• **REQUIREMENTS**
In the article below on removing code with a Go package, what does Prayershub let its users create?

We Removed 335 LOC with one Go package
TLDR: Our new service (Podio) puts a Fluent API on top of audio management with features we couldn't find in FFmpeg.
At Prayershub, we were facing significant challenges with FFmpeg. The process of optimizing it for efficiency, along with managing complex audio pipelines for various audio processing tasks, was becoming increasingly tedious and hard to maintain.
As the codebase grew, the overhead of managing these processes was taking a toll on our productivity.
To solve this, we decided to abstract the difficult parts into a separate platform — Podio (as a service under Poxate).
The problem
Prayershub is a worship service helper that lets users create worship (practically, playlists) with songs, bible verses, and prayers. As the complexity grew, so did the need for efficient audio processing—looping tracks, applying fades, and managing background music.
However, we running into walls with FFMpeg. Here's an illustration:
We'll have repeating background music, with 2 seconds before and after the speech/voice.
Click here to view a sample of what that sounds like.
That's not the end of it, however. Sometimes, there will be multiple "Long speeches", such as "a reading of a bible chapter" followed by a prayer.
Thus we had one concat
operation, a stream_loop
, with the results of both piped into amerge
, resulting in this: (much has been stripped from this code for the sake of clarity, don't do most of this in production):
func writeVoiceFragment(ctx context.Context, resultFilePath string, group []models.WorshipContent, backgroundMusic string) error {
tmpSilentFilename := fmt.Sprintf("silent-%s.mp3", uuid.NewString())

• **SUPPLIED INFORMATION**
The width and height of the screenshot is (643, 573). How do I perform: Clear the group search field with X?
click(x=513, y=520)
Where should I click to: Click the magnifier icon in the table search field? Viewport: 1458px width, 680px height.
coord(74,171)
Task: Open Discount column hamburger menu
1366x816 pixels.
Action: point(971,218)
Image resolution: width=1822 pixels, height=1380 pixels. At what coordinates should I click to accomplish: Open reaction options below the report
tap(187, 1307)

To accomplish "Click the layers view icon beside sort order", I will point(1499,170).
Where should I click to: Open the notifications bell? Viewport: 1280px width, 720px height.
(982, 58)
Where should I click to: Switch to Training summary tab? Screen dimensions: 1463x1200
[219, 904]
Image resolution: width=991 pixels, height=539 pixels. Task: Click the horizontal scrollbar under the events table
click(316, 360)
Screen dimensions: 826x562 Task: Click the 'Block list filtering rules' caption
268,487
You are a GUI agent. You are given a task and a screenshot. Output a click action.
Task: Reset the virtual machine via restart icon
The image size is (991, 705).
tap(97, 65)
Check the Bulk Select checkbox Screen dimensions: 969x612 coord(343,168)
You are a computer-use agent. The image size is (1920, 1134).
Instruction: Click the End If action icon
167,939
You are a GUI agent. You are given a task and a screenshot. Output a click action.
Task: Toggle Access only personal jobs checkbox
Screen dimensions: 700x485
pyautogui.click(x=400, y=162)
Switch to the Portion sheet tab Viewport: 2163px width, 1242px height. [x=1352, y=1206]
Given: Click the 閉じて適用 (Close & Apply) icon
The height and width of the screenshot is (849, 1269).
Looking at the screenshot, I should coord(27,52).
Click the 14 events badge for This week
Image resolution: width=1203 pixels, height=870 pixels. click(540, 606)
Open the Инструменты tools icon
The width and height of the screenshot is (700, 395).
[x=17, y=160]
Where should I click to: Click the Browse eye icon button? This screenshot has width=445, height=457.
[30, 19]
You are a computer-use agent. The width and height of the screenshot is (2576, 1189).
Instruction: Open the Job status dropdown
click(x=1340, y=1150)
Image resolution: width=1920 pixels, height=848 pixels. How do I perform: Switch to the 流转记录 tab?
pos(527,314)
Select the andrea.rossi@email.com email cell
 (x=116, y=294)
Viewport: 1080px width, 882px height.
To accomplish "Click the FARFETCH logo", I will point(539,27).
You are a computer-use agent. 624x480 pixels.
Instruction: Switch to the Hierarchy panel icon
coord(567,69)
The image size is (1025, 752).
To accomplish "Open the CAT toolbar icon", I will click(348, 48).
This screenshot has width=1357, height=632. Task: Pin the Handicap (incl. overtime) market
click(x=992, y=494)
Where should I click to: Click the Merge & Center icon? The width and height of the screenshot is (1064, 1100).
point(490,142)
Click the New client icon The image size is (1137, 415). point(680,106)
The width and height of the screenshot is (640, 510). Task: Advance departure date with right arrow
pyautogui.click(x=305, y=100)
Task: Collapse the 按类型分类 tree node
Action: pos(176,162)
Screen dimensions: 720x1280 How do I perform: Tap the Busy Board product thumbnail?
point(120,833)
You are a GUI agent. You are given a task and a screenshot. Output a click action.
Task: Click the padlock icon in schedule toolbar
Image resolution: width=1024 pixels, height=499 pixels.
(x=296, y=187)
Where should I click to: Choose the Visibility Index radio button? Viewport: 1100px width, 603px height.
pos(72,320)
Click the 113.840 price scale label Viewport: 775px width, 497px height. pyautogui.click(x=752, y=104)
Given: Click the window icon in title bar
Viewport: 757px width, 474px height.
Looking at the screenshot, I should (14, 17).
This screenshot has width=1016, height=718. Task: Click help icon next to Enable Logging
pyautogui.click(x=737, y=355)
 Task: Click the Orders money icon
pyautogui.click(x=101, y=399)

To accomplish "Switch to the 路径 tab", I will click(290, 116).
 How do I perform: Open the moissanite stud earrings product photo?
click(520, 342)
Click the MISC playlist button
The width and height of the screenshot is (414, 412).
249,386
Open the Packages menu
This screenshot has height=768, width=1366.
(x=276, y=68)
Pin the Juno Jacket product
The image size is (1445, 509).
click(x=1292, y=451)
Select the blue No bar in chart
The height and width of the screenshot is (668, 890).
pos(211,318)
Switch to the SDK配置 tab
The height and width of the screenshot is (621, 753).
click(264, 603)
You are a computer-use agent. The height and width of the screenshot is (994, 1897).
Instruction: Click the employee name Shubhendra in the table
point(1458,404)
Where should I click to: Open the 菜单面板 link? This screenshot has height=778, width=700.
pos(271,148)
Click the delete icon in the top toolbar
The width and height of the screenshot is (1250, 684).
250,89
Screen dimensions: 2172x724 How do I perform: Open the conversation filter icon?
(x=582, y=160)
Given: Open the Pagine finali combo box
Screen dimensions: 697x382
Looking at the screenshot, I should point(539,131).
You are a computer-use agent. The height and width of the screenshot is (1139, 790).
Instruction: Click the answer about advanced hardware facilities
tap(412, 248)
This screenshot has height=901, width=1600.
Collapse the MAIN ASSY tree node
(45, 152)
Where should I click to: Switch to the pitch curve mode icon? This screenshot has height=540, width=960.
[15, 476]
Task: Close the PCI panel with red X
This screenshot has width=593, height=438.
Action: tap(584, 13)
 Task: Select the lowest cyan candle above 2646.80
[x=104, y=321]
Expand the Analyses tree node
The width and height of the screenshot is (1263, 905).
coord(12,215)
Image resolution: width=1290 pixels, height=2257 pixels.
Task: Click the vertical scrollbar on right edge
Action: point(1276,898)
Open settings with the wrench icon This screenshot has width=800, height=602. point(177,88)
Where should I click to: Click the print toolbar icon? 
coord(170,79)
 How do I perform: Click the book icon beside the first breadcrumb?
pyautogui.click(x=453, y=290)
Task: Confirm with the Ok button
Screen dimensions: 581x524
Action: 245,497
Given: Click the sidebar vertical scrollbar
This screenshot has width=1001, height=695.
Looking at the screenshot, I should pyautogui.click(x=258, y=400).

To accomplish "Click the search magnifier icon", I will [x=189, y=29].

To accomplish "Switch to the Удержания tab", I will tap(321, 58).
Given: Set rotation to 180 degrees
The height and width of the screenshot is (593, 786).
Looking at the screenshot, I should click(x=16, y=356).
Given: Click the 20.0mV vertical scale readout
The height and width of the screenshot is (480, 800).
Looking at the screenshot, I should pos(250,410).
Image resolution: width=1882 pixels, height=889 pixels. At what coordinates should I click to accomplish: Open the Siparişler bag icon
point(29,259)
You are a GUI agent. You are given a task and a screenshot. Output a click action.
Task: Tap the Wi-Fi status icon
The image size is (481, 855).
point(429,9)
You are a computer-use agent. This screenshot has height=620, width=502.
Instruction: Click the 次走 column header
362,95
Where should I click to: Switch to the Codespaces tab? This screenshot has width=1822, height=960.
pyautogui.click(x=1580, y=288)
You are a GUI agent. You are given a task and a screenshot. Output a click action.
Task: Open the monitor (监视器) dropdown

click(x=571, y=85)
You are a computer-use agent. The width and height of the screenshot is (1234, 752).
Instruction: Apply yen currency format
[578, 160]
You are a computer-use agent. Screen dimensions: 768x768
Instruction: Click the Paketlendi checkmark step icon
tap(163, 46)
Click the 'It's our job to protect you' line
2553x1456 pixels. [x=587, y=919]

• **ANSWER FOR THE TASK**
Worship (practically, playlists) with songs, bible verses, and prayers.